**Aufgaben**.
1 – Gib aus dem Seitenauszug den Text zwischen „Was weiß man“ und „sind sehr arm.“ wortgetreu wieder, beide Stellen eingeschlossen.
2 – Fasse den Absatz im Seitenauszug, der mit „Elikanah Ng’ang’a: Da sind wir“ beginnt, als kurze Stichpunktliste zusammen und behalte dabei die wesentlichen Fakten bei.

Was weiß man darüber, wie die Setzlinge nach der Anpflanzung gedeihen?
Elikanah Ng’ang’a: Da sind wir auf die Beobachtungen der Kooperativen angewiesen. Bei Kontrollbesuchen der Genossenschaft Cothemuki hat sich gezeigt, dass sich bei einigen Bäuer*innen die Setzlinge nicht so gut
entwickelt haben wie erforderlich und erwartet. Auf Nachfragen stellte sich heraus, dass die Bäuer*innen keinen Kompost verwendet hatten, weil ihnen das Geld fehlte, welchen zu kaufen. Voraussetzung zur Teilnahme am Projekt war, dass die Bäuer*innen nicht nur die Schulungen besuchen, sondern auch die Böden vorbereiten und sich um die Düngung kümmern. Diejenigen, bei denen das nicht geklappt hat, sind sehr arm.
Wie wird das Problem gelöst?

**Datenauszüge**.
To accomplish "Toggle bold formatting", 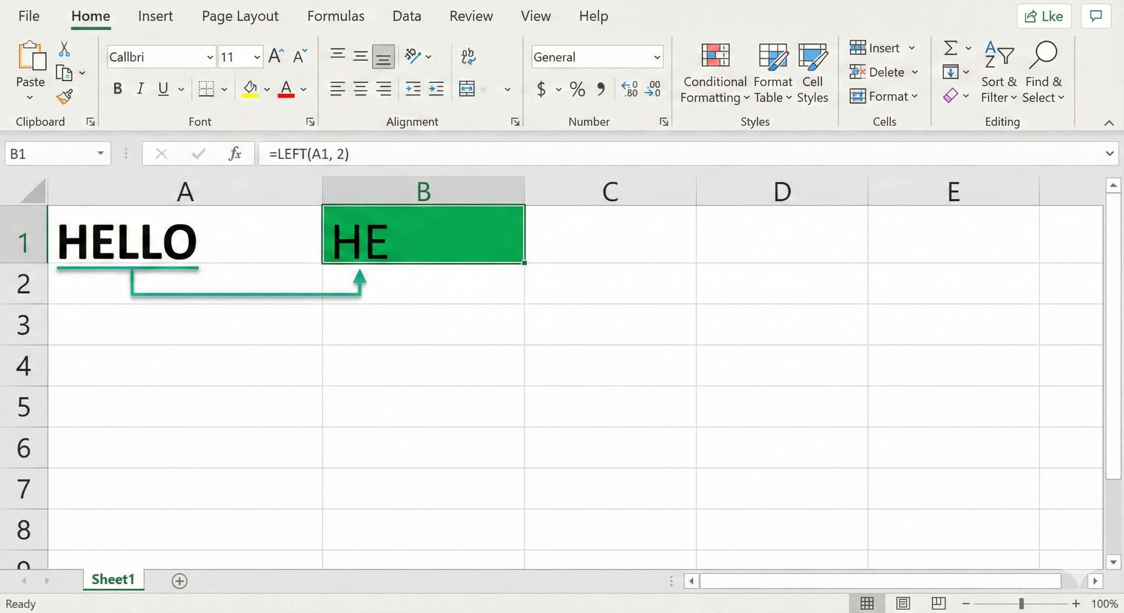I will tap(117, 89).
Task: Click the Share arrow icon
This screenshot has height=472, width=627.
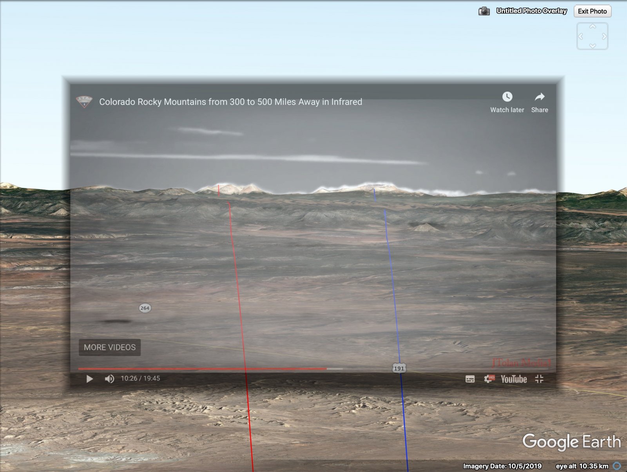Action: point(539,97)
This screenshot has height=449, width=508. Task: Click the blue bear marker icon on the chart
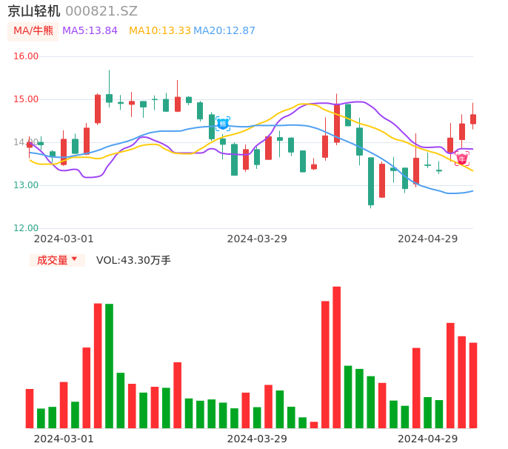pyautogui.click(x=222, y=124)
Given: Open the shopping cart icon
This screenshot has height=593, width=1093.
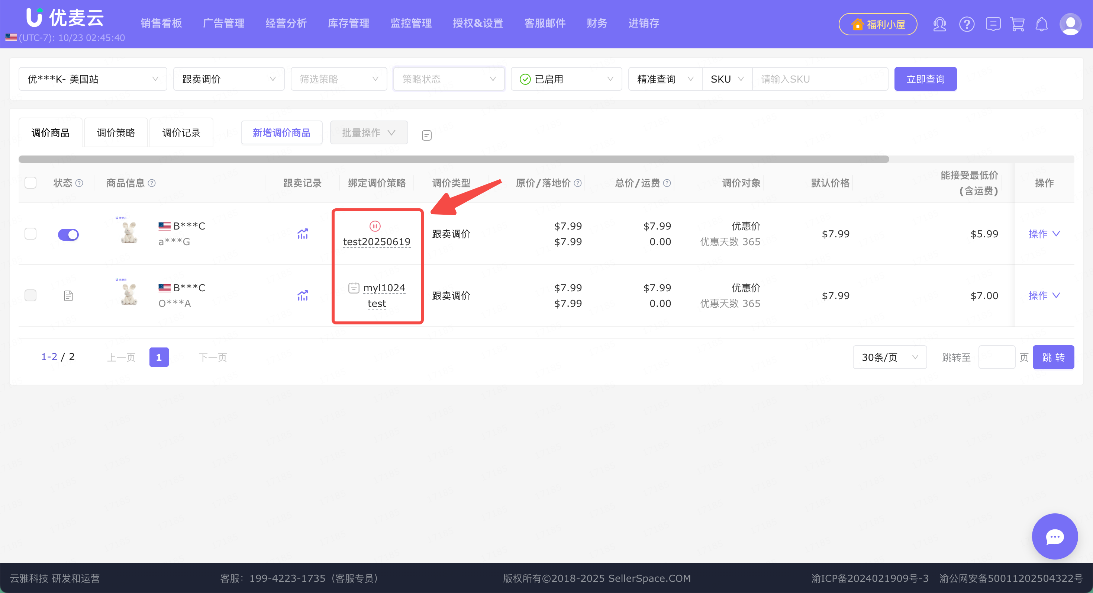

**Antworten**.
1 –
Was weiß man darüber, wie die Setzlinge nach der Anpflanzung gedeihen?
Elikanah Ng’ang’a: Da sind wir auf die Beobachtungen der Kooperativen angewiesen. Bei Kontrollbesuchen der Genossenschaft Cothemuki hat sich gezeigt, dass sich bei einigen Bäuer*innen die Setzlinge nicht so gut
entwickelt haben wie erforderlich und erwartet. Auf Nachfragen stellte sich heraus, dass die Bäuer*innen keinen Kompost verwendet hatten, weil ihnen das Geld fehlte, welchen zu kaufen. Voraussetzung zur Teilnahme am Projekt war, dass die Bäuer*innen nicht nur die Schulungen besuchen, sondern auch die Böden vorbereiten und sich um die Düngung kümmern. Diejenigen, bei denen das nicht geklappt hat, sind sehr arm.

2 –
- Wissen über das Gedeihen der Setzlinge stammt aus Beobachtungen der Kooperativen.
- Bei Kontrollbesuchen der Genossenschaft Cothemuki zeigte sich, dass sich die Setzlinge bei einigen Bäuer*innen schlechter entwickelt hatten als erforderlich und erwartet.
- Grund: Diese Bäuer*innen hatten keinen Kompost verwendet, weil ihnen das Geld zum Kauf fehlte.
- Teilnahmebedingung des Projekts: Schulungen besuchen, Böden vorbereiten und sich um die Düngung kümmern.
- Diejenigen, bei denen das nicht geklappt hat, sind sehr arm.